In Diane C. Stewart's latest time-travel fantasy, Longitude: Zero Degrees (Beanpole Books, 2009) Liv, Anthony, and Cal travel to London for a summer holiday where Liv's father is working. But on the airplane over the Atlantic, Anthony and Cal spot a familiar face, the former eighteenth-century pirate Robert Francis Morehouse, the man who tcaptured Cal and Anthony in 1772 and then saved the boys in exchange for his own safe escape to the twenty-first century. Now a semi-legitimate antiques merchant, Morehouse is travelling with two suspicious characters whom Liv immediately senses are tied up with Morehouse's past in a way which promises to be a danger to them as well.

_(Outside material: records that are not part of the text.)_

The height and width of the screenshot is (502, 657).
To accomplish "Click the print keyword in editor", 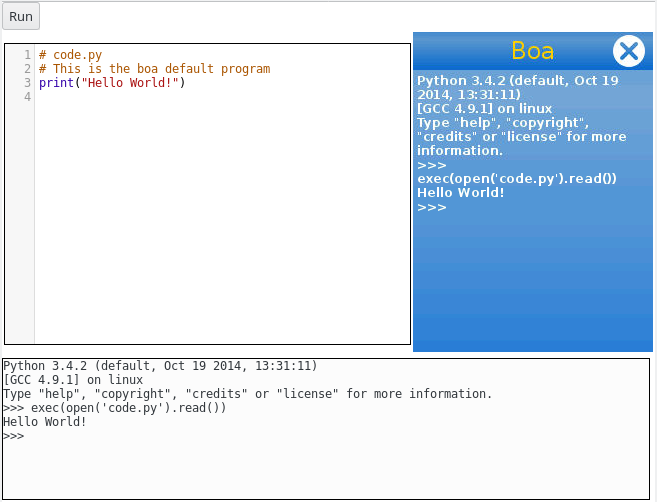I will tap(56, 83).
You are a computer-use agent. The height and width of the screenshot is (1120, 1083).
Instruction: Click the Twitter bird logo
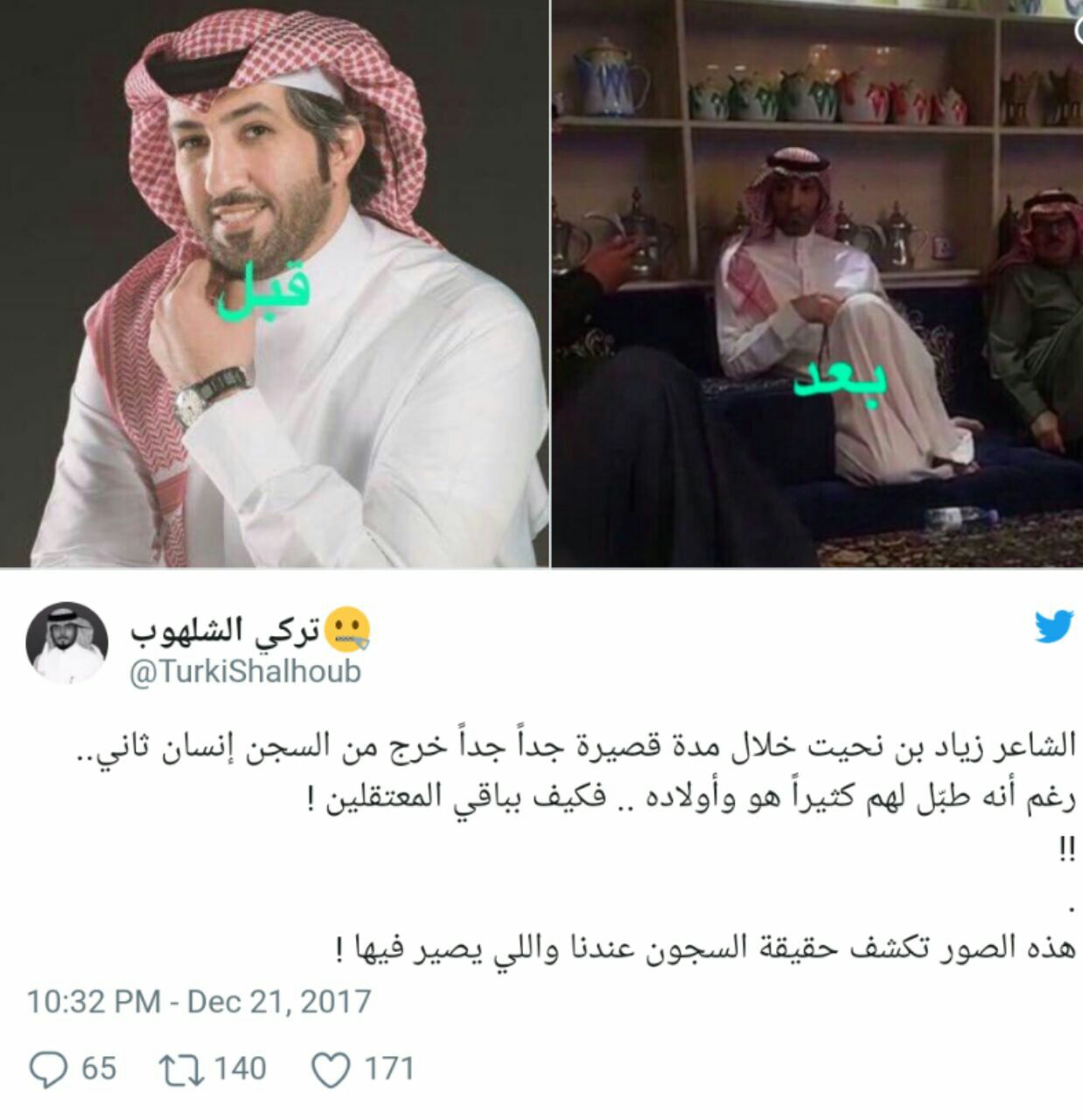[1053, 626]
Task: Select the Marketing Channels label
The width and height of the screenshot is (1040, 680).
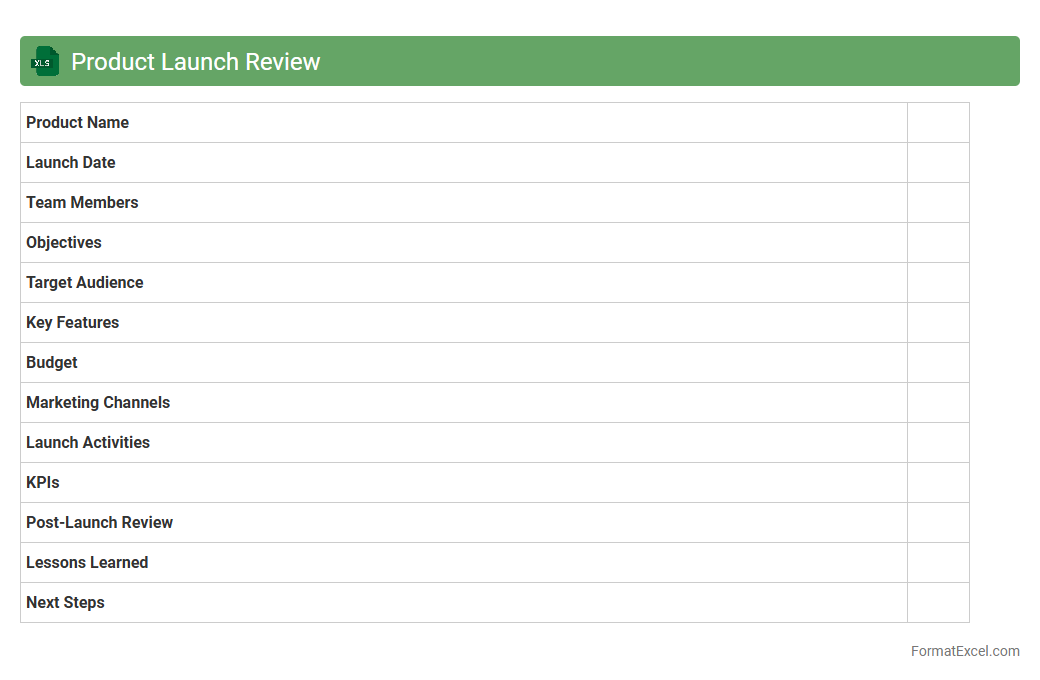Action: [x=98, y=403]
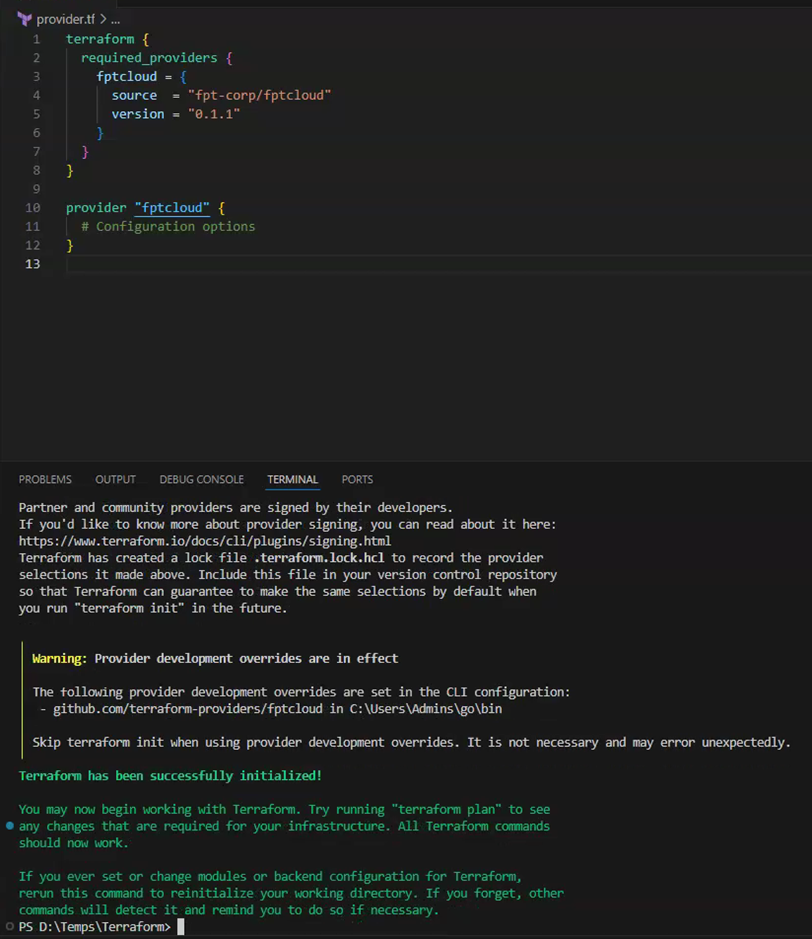Click the terminal prompt after PS D:\Temps\Terraform>
This screenshot has width=812, height=939.
[x=181, y=927]
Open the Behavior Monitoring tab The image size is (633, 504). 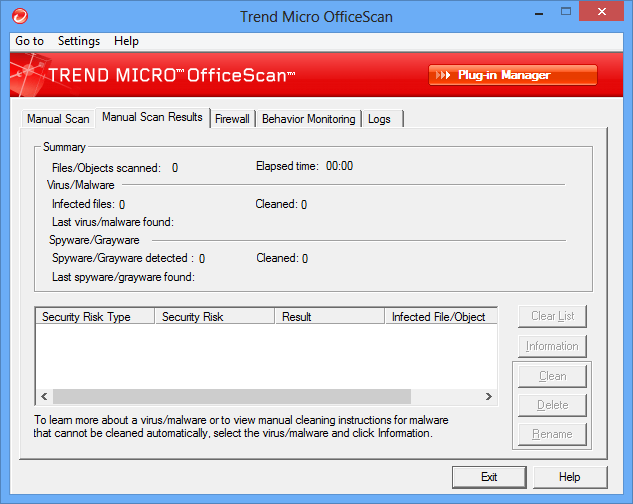tap(308, 119)
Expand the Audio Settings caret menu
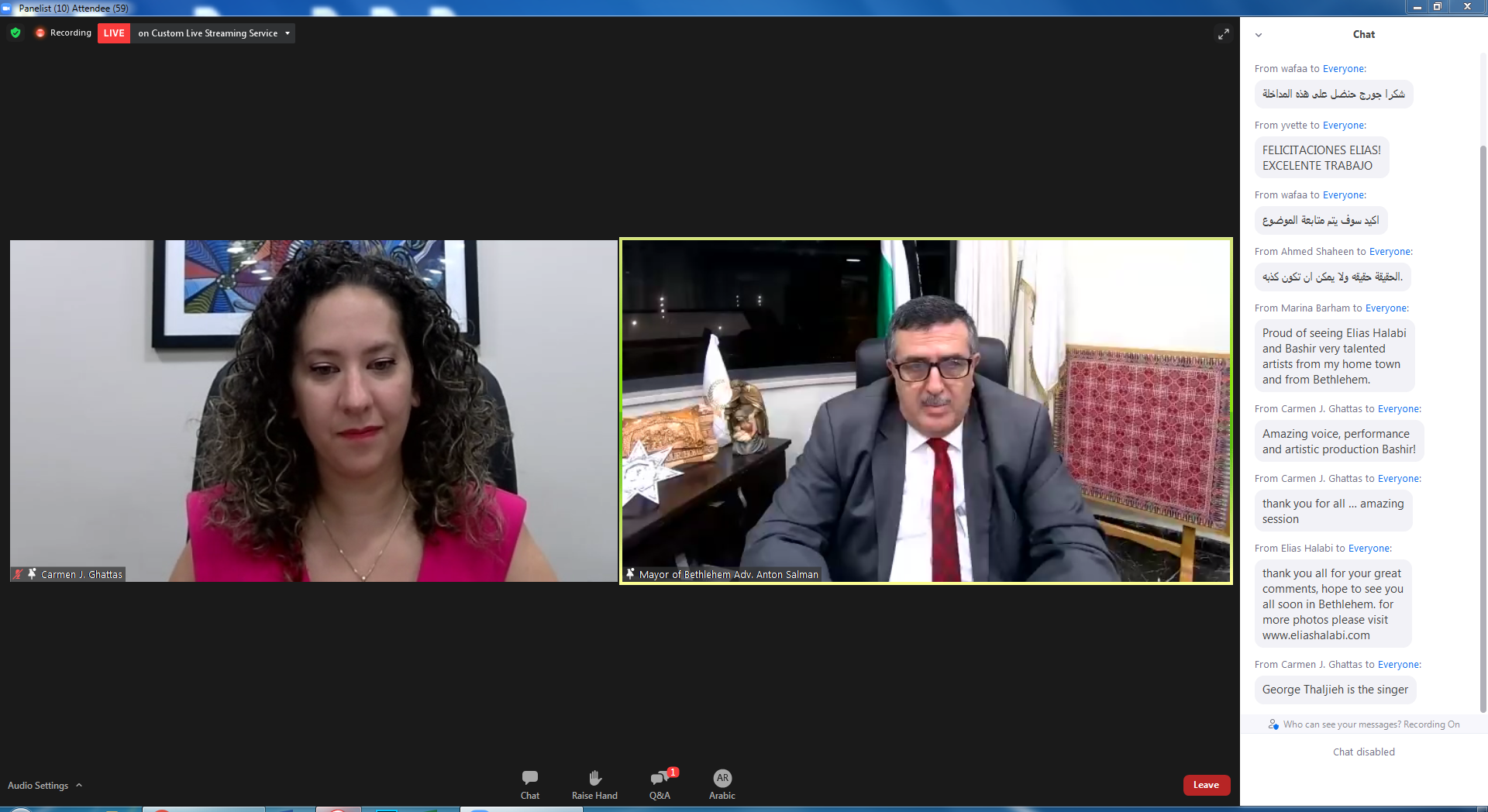The height and width of the screenshot is (812, 1488). tap(79, 785)
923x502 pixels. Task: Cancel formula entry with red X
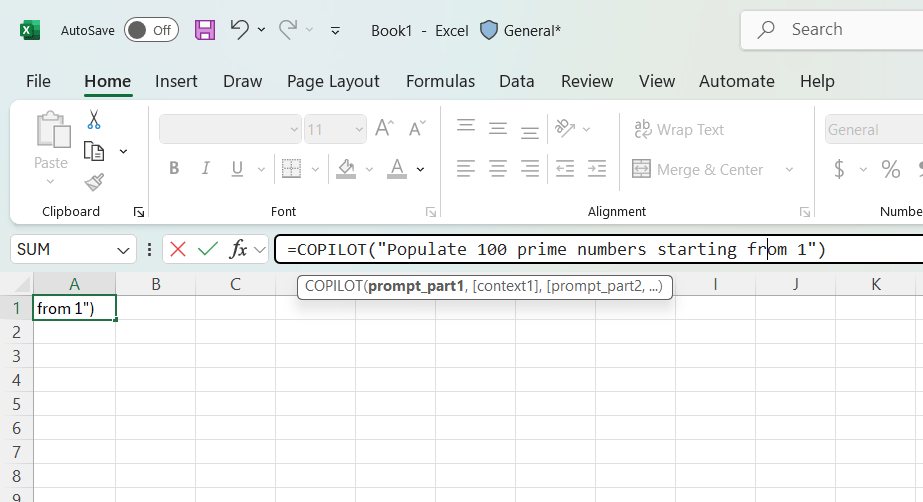click(178, 249)
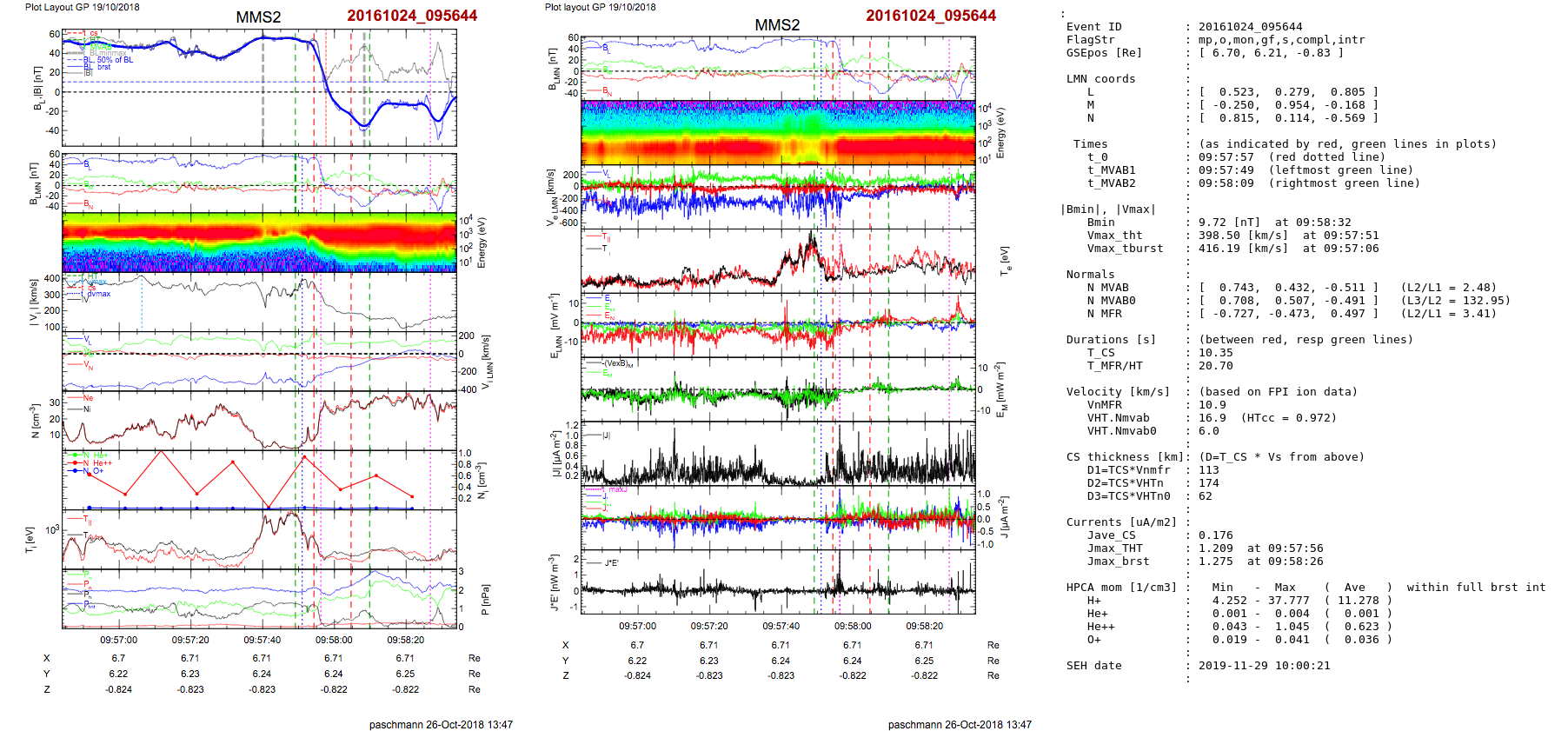Select the red He++ density line panel
The image size is (1568, 731).
(259, 480)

Fearing that it might bring harm to any unsuspecting person who might find it, the three kids had decided to bring along the mysterious wooden box which has the power to move them through time. Then, trying to befriend Frederica, the troubled daughter of her mother's London friend, Liv accidentally spills the box from her backpack, and before she can stop her, Frederica opens it, taking them on an unexpected time trip back to 1772. There, in the garden of the Greenwich Observatory, they find themselves witnesses to a plot to thwart the astronomer John Harrison's plan to push his invention, a timepiece which will enable England's seaman to calculate longitude and thus rule the seas, a plot which results in the assassination of King George III right before the startled eyes of Liv and Frederica.

Knowing that this change in history will greatly alter England's future place in the world and endanger America's eventual independence, the four realize that they must return to 1772 to make sure that the proposed murder of George III does not occur, and to do so, they must enlist the aid of the only person who holds the key to the chain of events in 1772, the former pirate Robert Morehouse himself.

In this sequel to her 2008 fantasy Quimbaya (See my review here.) Stewart again shows that she can create believable and appealing young characters within a fast-paced historical chase which takes place simultaneously across four centuries.